There's no undoing it. I self-published because I couldn't depend on anyone to preserve my work, can't rely on an old laptop that has screen cancer and a weak battery, don't trust heirs to perceive any value in my legacy. So, the work was uploaded to POD.

My books are overpriced by a wide margin. Nothing to be done about that. Net royalty from selling a book is a few cents. If someone decides to buy a copy, those pennies would flow to a bank account that was closed, overdrawn. Fair's fair. Chase Bank owns whatever pittance my books might earn. I have a dozen titles in print, an honorable term used loosely, because nothing exists except digital text files and crappy cover art.

I don't mind being hated. I don't mind being old and poor. Eventually, I will find a minimum wage job, so  I can eat, buy gasoline, pay insurance. It would be better to sell the car.
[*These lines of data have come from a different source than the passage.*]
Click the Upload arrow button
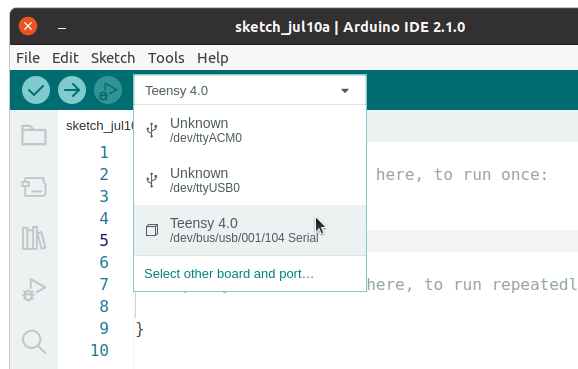 click(72, 90)
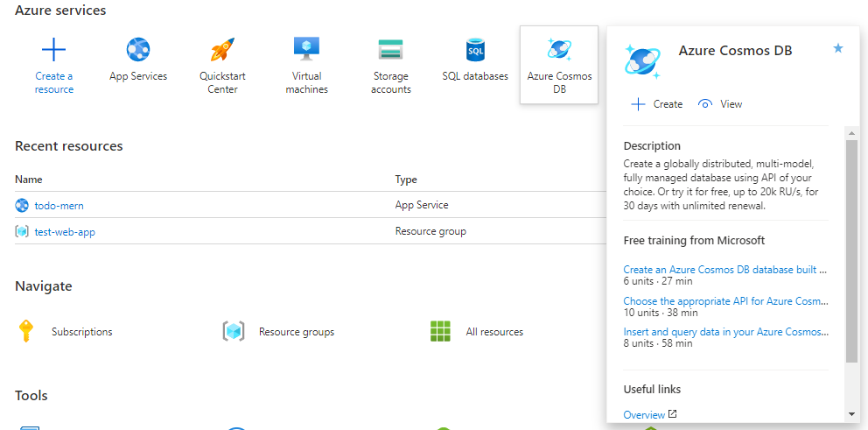Image resolution: width=868 pixels, height=430 pixels.
Task: Click View in the Cosmos DB popup
Action: coord(720,104)
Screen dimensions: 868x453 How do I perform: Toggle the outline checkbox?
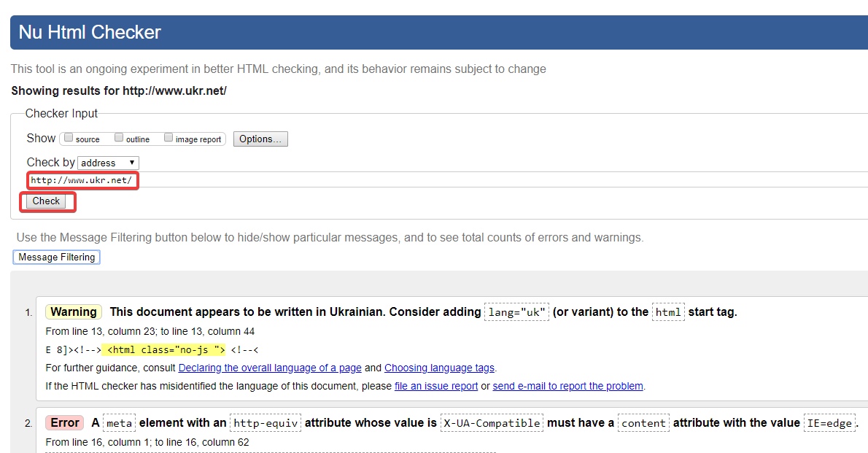[119, 138]
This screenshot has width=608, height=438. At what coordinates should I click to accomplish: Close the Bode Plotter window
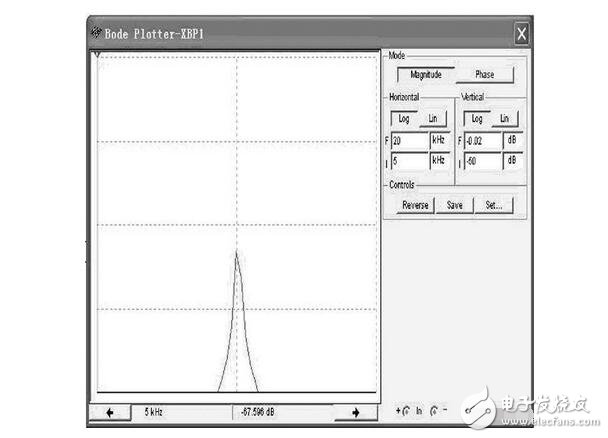[521, 33]
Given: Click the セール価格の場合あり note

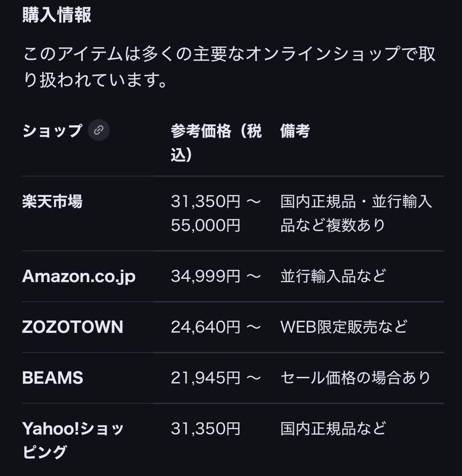Looking at the screenshot, I should 355,378.
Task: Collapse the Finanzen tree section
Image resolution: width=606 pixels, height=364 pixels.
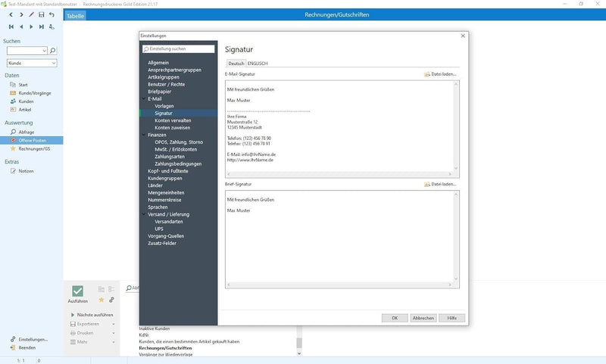Action: click(142, 135)
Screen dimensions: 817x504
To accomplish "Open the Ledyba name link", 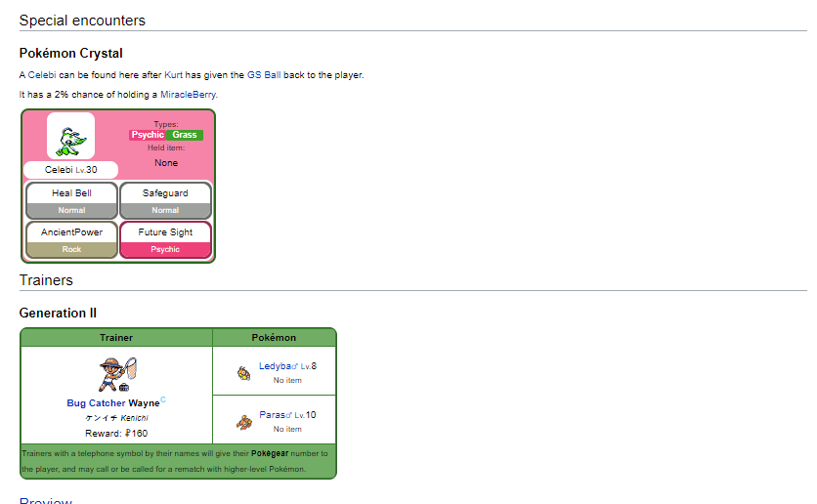I will [272, 366].
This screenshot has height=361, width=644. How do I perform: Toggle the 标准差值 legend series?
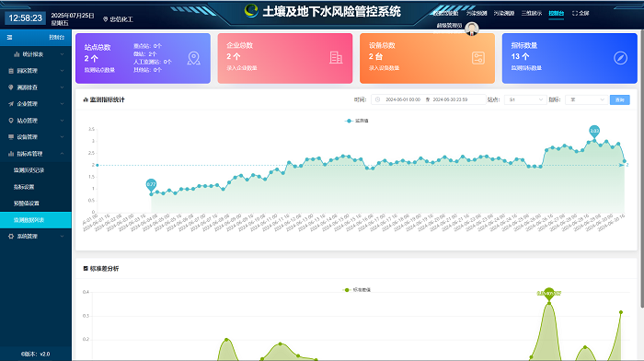coord(357,290)
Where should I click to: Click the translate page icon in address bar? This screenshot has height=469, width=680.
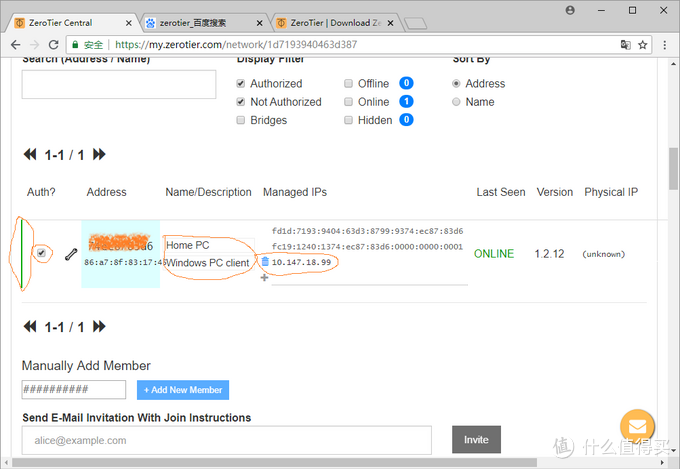[x=625, y=45]
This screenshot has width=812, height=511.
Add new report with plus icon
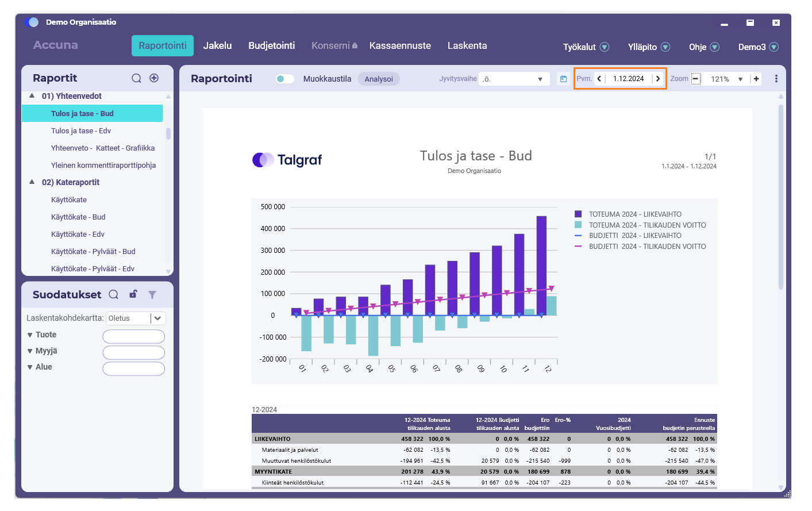tap(154, 78)
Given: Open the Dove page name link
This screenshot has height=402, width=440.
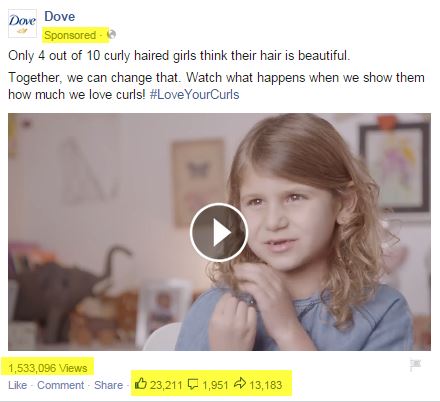Looking at the screenshot, I should click(60, 16).
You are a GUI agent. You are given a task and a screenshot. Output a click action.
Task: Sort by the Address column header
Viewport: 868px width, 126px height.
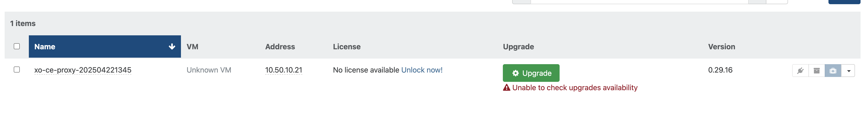[x=280, y=47]
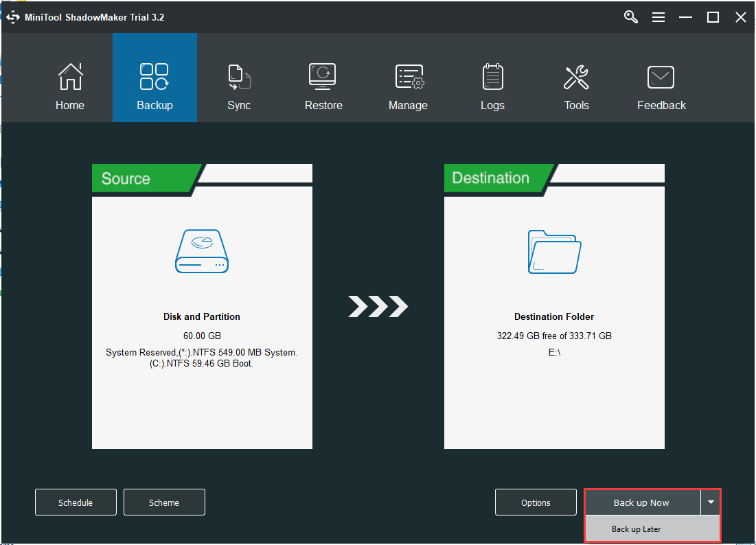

I don't entirely trust myself to drive at highway speed, although I need to drive an hour to get the dog shaved for the summer, so he doesn't suffer. All winter I trimmed his silky hair with a scissors that became too dull to cut effectively. I need new scissors.

Absolutely do not trust myself with a gun. Hemingway ended his life that way. Fitzgerald and O. Henry were destroyed by alcohol. I'd rather not amplify further punishment for the crime of writing. Poverty is plenty of torture, thanks. I can't afford to buy alcohol or drugs. It's been years since I bought a dead man's shirts and shoes at a resale shop in Houston.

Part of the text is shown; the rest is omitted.